[Items listed in a dataset]

——

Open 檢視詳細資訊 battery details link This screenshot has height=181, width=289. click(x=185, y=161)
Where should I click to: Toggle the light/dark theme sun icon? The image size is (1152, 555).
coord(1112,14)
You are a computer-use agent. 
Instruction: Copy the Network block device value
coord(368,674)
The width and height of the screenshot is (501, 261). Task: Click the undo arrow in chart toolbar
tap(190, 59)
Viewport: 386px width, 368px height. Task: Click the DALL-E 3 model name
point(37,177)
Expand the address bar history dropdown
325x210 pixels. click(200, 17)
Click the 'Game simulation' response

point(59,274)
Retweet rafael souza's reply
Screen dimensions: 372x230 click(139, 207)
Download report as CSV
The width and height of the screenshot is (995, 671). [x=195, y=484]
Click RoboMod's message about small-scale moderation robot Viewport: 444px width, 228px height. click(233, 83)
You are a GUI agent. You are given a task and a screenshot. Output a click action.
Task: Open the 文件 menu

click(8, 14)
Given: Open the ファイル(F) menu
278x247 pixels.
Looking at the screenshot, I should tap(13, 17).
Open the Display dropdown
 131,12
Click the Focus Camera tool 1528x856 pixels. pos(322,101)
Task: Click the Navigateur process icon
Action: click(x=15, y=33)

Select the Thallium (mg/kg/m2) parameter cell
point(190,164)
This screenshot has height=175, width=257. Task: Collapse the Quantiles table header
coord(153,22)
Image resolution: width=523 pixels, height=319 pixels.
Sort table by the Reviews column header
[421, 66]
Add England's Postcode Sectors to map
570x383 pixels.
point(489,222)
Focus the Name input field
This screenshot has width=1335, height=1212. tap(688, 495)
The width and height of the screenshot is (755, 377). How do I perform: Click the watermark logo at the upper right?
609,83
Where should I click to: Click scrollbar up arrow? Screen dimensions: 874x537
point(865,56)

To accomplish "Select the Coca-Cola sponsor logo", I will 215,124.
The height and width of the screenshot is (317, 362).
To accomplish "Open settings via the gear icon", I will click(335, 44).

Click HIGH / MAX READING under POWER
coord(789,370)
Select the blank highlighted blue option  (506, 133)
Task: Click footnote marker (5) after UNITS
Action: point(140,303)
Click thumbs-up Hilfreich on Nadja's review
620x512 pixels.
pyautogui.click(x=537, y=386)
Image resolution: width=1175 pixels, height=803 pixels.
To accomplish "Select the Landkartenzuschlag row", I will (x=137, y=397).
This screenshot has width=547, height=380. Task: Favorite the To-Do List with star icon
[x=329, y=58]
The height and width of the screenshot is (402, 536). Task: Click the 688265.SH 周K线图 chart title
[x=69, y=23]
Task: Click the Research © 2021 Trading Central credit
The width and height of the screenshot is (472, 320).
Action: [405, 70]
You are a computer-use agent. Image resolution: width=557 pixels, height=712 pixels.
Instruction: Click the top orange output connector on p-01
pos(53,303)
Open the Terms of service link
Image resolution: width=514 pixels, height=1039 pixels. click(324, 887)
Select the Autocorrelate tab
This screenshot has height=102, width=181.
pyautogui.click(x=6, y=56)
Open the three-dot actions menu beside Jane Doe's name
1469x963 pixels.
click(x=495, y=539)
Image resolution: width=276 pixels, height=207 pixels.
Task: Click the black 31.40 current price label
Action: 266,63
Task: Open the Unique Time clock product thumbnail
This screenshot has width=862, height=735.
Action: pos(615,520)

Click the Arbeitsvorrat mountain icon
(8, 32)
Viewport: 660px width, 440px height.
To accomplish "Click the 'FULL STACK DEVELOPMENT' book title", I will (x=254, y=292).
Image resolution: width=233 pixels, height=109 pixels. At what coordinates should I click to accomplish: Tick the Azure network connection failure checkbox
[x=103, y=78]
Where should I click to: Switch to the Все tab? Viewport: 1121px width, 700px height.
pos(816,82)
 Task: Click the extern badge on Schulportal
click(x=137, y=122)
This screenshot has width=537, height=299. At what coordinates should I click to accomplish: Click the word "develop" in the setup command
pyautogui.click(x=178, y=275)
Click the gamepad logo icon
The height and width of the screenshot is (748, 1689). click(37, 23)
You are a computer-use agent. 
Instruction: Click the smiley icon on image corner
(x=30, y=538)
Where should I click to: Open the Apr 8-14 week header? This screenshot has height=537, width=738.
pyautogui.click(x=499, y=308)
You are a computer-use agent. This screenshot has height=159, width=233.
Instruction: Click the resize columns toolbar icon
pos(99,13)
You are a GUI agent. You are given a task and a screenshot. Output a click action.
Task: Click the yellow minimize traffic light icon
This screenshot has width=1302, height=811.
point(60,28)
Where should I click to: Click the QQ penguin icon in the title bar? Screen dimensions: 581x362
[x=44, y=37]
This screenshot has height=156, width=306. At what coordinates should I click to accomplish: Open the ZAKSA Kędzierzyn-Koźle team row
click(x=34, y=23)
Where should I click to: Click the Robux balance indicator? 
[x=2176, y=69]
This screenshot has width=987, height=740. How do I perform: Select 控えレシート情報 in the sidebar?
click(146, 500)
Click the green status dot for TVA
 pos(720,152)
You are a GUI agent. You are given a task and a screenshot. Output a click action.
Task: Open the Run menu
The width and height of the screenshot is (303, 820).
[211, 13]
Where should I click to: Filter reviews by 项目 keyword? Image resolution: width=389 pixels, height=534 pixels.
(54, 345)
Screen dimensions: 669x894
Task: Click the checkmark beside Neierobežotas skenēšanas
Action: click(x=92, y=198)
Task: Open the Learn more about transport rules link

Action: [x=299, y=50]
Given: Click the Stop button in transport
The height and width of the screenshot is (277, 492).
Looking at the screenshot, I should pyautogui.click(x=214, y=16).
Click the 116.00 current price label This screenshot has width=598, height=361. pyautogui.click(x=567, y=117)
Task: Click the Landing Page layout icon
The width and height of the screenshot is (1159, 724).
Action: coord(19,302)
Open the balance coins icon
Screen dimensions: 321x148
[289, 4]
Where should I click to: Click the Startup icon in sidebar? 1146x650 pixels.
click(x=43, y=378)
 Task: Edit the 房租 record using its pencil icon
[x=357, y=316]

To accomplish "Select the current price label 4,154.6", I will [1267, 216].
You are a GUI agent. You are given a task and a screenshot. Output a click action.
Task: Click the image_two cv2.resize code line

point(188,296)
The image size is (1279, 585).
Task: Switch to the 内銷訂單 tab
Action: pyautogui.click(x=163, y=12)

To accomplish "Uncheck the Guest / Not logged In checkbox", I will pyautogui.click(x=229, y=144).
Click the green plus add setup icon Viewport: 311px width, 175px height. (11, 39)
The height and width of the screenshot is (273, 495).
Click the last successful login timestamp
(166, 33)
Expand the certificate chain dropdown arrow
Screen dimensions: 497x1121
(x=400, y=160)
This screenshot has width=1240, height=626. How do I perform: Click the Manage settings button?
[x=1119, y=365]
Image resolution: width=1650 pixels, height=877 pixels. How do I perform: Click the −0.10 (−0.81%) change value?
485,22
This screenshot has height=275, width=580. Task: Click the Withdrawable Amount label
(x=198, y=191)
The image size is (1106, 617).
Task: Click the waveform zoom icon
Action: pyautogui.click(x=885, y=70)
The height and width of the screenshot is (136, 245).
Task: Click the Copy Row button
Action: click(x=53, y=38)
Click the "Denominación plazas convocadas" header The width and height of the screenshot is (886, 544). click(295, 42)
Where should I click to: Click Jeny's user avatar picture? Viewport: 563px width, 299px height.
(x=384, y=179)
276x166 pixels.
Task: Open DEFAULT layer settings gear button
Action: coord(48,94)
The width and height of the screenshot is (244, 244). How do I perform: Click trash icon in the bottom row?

——

◆ What is needed
All of the data needs to be reproduced exactly, with no line missing.

◆ Result for this task
Open 檢視詳細資訊 battery details link This screenshot has height=181, width=289. click(x=185, y=161)
Where should I click to: Toggle the light/dark theme sun icon? The image size is (1152, 555).
coord(1112,14)
You are a computer-use agent. 
Instruction: Copy the Network block device value
coord(368,674)
The width and height of the screenshot is (501, 261). Task: Click the undo arrow in chart toolbar
tap(190, 59)
Viewport: 386px width, 368px height. Task: Click the DALL-E 3 model name
point(37,177)
Expand the address bar history dropdown
325x210 pixels. click(200, 17)
Click the 'Game simulation' response

point(59,274)
Retweet rafael souza's reply
Screen dimensions: 372x230 click(139, 207)
Download report as CSV
The width and height of the screenshot is (995, 671). [x=195, y=484]
Click RoboMod's message about small-scale moderation robot Viewport: 444px width, 228px height. click(233, 83)
You are a GUI agent. You are given a task and a screenshot. Output a click action.
Task: Open the 文件 menu

click(8, 14)
Given: Open the ファイル(F) menu
278x247 pixels.
Looking at the screenshot, I should tap(13, 17).
Open the Display dropdown
 131,12
Click the Focus Camera tool 1528x856 pixels. pos(322,101)
Task: Click the Navigateur process icon
Action: click(x=15, y=33)

Select the Thallium (mg/kg/m2) parameter cell
point(190,164)
This screenshot has height=175, width=257. Task: Collapse the Quantiles table header
coord(153,22)
Image resolution: width=523 pixels, height=319 pixels.
Sort table by the Reviews column header
[421, 66]
Add England's Postcode Sectors to map
570x383 pixels.
point(489,222)
Focus the Name input field
This screenshot has width=1335, height=1212. tap(688, 495)
The width and height of the screenshot is (755, 377). How do I perform: Click the watermark logo at the upper right?
609,83
Where should I click to: Click scrollbar up arrow? Screen dimensions: 874x537
point(865,56)

To accomplish "Select the Coca-Cola sponsor logo", I will 215,124.
The height and width of the screenshot is (317, 362).
To accomplish "Open settings via the gear icon", I will click(335, 44).

Click HIGH / MAX READING under POWER
coord(789,370)
Select the blank highlighted blue option  (506, 133)
Task: Click footnote marker (5) after UNITS
Action: point(140,303)
Click thumbs-up Hilfreich on Nadja's review
620x512 pixels.
pyautogui.click(x=537, y=386)
Image resolution: width=1175 pixels, height=803 pixels.
To accomplish "Select the Landkartenzuschlag row", I will (x=137, y=397).
This screenshot has width=547, height=380. Task: Favorite the To-Do List with star icon
[x=329, y=58]
The height and width of the screenshot is (402, 536). Task: Click the 688265.SH 周K线图 chart title
[x=69, y=23]
Task: Click the Research © 2021 Trading Central credit
The width and height of the screenshot is (472, 320).
Action: [405, 70]
You are a computer-use agent. Image resolution: width=557 pixels, height=712 pixels.
Instruction: Click the top orange output connector on p-01
pos(53,303)
Open the Terms of service link
Image resolution: width=514 pixels, height=1039 pixels. click(324, 887)
Select the Autocorrelate tab
This screenshot has height=102, width=181.
pyautogui.click(x=6, y=56)
Open the three-dot actions menu beside Jane Doe's name
1469x963 pixels.
click(x=495, y=539)
Image resolution: width=276 pixels, height=207 pixels.
Task: Click the black 31.40 current price label
Action: 266,63
Task: Open the Unique Time clock product thumbnail
This screenshot has width=862, height=735.
Action: pos(615,520)

Click the Arbeitsvorrat mountain icon
(8, 32)
Viewport: 660px width, 440px height.
To accomplish "Click the 'FULL STACK DEVELOPMENT' book title", I will (x=254, y=292).
Image resolution: width=233 pixels, height=109 pixels. At what coordinates should I click to accomplish: Tick the Azure network connection failure checkbox
[x=103, y=78]
Where should I click to: Switch to the Все tab? Viewport: 1121px width, 700px height.
pos(816,82)
 Task: Click the extern badge on Schulportal
click(x=137, y=122)
This screenshot has width=537, height=299. At what coordinates should I click to accomplish: Click the word "develop" in the setup command
pyautogui.click(x=178, y=275)
Click the gamepad logo icon
The height and width of the screenshot is (748, 1689). click(37, 23)
You are a computer-use agent. 
Instruction: Click the smiley icon on image corner
(x=30, y=538)
Where should I click to: Open the Apr 8-14 week header? This screenshot has height=537, width=738.
pyautogui.click(x=499, y=308)
You are a computer-use agent. This screenshot has height=159, width=233.
Instruction: Click the resize columns toolbar icon
pos(99,13)
You are a GUI agent. You are given a task and a screenshot. Output a click action.
Task: Click the yellow minimize traffic light icon
This screenshot has width=1302, height=811.
point(60,28)
Where should I click to: Click the QQ penguin icon in the title bar? Screen dimensions: 581x362
[x=44, y=37]
This screenshot has height=156, width=306. At what coordinates should I click to accomplish: Open the ZAKSA Kędzierzyn-Koźle team row
click(x=34, y=23)
Where should I click to: Click the Robux balance indicator? 
[x=2176, y=69]
This screenshot has width=987, height=740. How do I perform: Select 控えレシート情報 in the sidebar?
click(146, 500)
Click the green status dot for TVA
 pos(720,152)
You are a GUI agent. You are given a task and a screenshot. Output a click action.
Task: Open the Run menu
The width and height of the screenshot is (303, 820).
[211, 13]
Where should I click to: Filter reviews by 项目 keyword? Image resolution: width=389 pixels, height=534 pixels.
(54, 345)
Screen dimensions: 669x894
Task: Click the checkmark beside Neierobežotas skenēšanas
Action: click(x=92, y=198)
Task: Open the Learn more about transport rules link

Action: [x=299, y=50]
Given: Click the Stop button in transport
The height and width of the screenshot is (277, 492).
Looking at the screenshot, I should pyautogui.click(x=214, y=16).
Click the 116.00 current price label This screenshot has width=598, height=361. pyautogui.click(x=567, y=117)
Task: Click the Landing Page layout icon
The width and height of the screenshot is (1159, 724).
Action: coord(19,302)
Open the balance coins icon
Screen dimensions: 321x148
[289, 4]
Where should I click to: Click the Startup icon in sidebar? 1146x650 pixels.
click(x=43, y=378)
 Task: Edit the 房租 record using its pencil icon
[x=357, y=316]

To accomplish "Select the current price label 4,154.6", I will [1267, 216].
You are a GUI agent. You are given a task and a screenshot. Output a click action.
Task: Click the image_two cv2.resize code line

point(188,296)
The image size is (1279, 585).
Task: Switch to the 内銷訂單 tab
Action: pyautogui.click(x=163, y=12)

To accomplish "Uncheck the Guest / Not logged In checkbox", I will pyautogui.click(x=229, y=144).
Click the green plus add setup icon Viewport: 311px width, 175px height. (11, 39)
The height and width of the screenshot is (273, 495).
Click the last successful login timestamp
(166, 33)
Expand the certificate chain dropdown arrow
Screen dimensions: 497x1121
(x=400, y=160)
This screenshot has width=1240, height=626. How do I perform: Click the Manage settings button?
[x=1119, y=365]
Image resolution: width=1650 pixels, height=877 pixels. How do I perform: Click the −0.10 (−0.81%) change value?
485,22
This screenshot has height=275, width=580. Task: Click the Withdrawable Amount label
(x=198, y=191)
The image size is (1106, 617).
Task: Click the waveform zoom icon
Action: pyautogui.click(x=885, y=70)
The height and width of the screenshot is (136, 245).
Task: Click the Copy Row button
Action: click(x=53, y=38)
Click the "Denominación plazas convocadas" header The width and height of the screenshot is (886, 544). click(295, 42)
Where should I click to: Click Jeny's user avatar picture? Viewport: 563px width, 299px height.
(x=384, y=179)
276x166 pixels.
Task: Open DEFAULT layer settings gear button
Action: coord(48,94)
The width and height of the screenshot is (244, 244). How do I perform: Click trash icon in the bottom row?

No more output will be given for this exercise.